A SUCCESSFUL MAKE-UP.

      A SUCCESSFUL "MAKE-UP."

      Who is it that says we English have no sense of humour? My "double" in the preceding tale was my brother-in-law, who as a boy was the companion of Mr. George Grossmith, and in fact once appeared as an amateur at German Reed's, the old Gallery of Illustration, in a piece, with "Gee Gee" as his double, entitled "Too much Alike."
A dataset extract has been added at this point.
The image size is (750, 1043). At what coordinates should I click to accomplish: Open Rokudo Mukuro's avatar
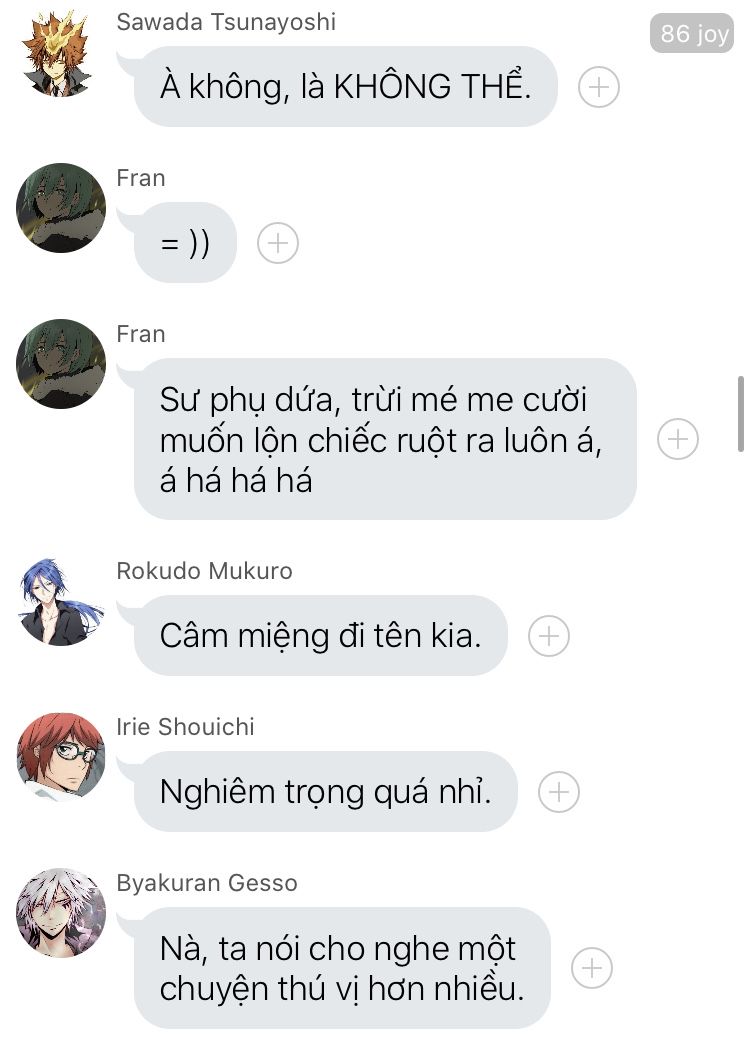coord(61,601)
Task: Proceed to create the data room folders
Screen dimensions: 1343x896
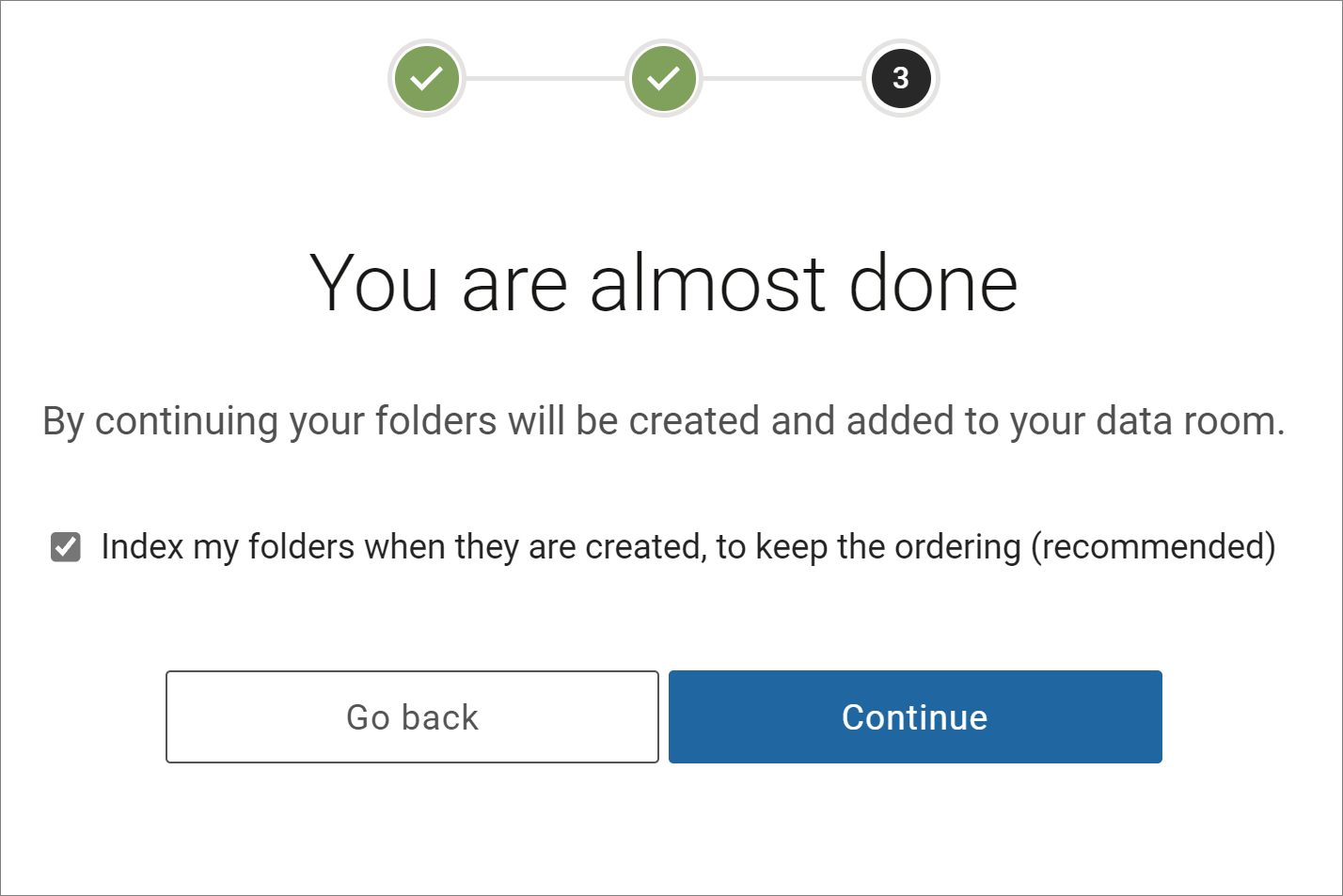Action: 915,716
      He was also an inveterate and clever raconteur, and of course occasionally made a slip, as for instance, on a railway journey to Brighton once, when he found himself alone with a stranger. The stranger in conversation happened to ask my relative casually if he were fond of travelling. "Travelling? I should rather think so" he replied airily, and imagining he was impressing someone who was "something in the City," he continued, "Yes, sir, I'm a pretty experienced traveller. Been mostly round the world and all that kind of thing, you know, and had my share of adventures, I can tell you!" After a bit he gained more confidence, and launched into details, giving the stranger the benefit of his experience. "Why, sir, you read in books that hunters of big game, such as tigers, watch their eyes. Not a bit of it. What you have got to do is to watch the tail, and that's the thing. It mesmerises the animal, so to speak, and you have him at your mercy," and so forth, and so forth. On arriving at the hotel he found his travelling companion had just signed his name in the visitors' book. It was Richard Burton! My brother-in-law hastened to apologise to Sir Richard for his absurd tales. He had no idea, of course, to whom he was retailing his stiff yarns. Burton laughed. "My dear sir, not a word, please. I was more entertained than I can tell you. You really might have travelled—you lie so well!"

TWO TRAVELLERS.

      TWO TRAVELLERS.

      One of the most eccentric men I ever met, and certainly one of the most successful journalists—a rara avis, for he made a fortune in Fleet Street, and retired to live in a castle in the country—was a man whose name, although a very singular one, remains absolutely unknown even to members of the Fourth Estate. He was a clever, hard-working journalist; every line he wrote—and he was always writing—was printed and well-paid for, but he never signed an article, whilst others, journalists, specialists, poets, essayists—logrollers of high degree—see their name often enough, are "celebrities," "men of the time," fêted and written about, but eventually retire on the Civil List. Eccentricity is the breath of their nostrils, their very existence depends upon it, publicity is essential. My friend's eccentricity was for his own pleasure. He lived in a frugal—some might think in a miserly way—in two rooms in one of the Inns of Court. Perhaps I shall be more correct if I say he existed in one. A loaf of bread and half a pint of milk was his daily fare. The room he slept in he worked in. The other was empty, save for bundles of dusty old newspapers containing articles from his ever active brain. "I keep this room," said he, "for times when I am over-wrought. Then I shut myself up in it, and roar! When by this process I have blown away my mental cobwebs, my brain regains its pristine energy, and I go back to my study calm and collected, having done no one any harm, and myself a lot of good." I have dined at his Club with him in the most luxurious fashion, quite regardless of expense. He was a capital host, but, like the magazines he wrote for, he only appeared replete once a month. His Press work he looked upon as mere bread and milk. His work was excellent, journalism which editors term "safe," neither too brilliant nor too dull, certainly having no trace whatever of eccentricity.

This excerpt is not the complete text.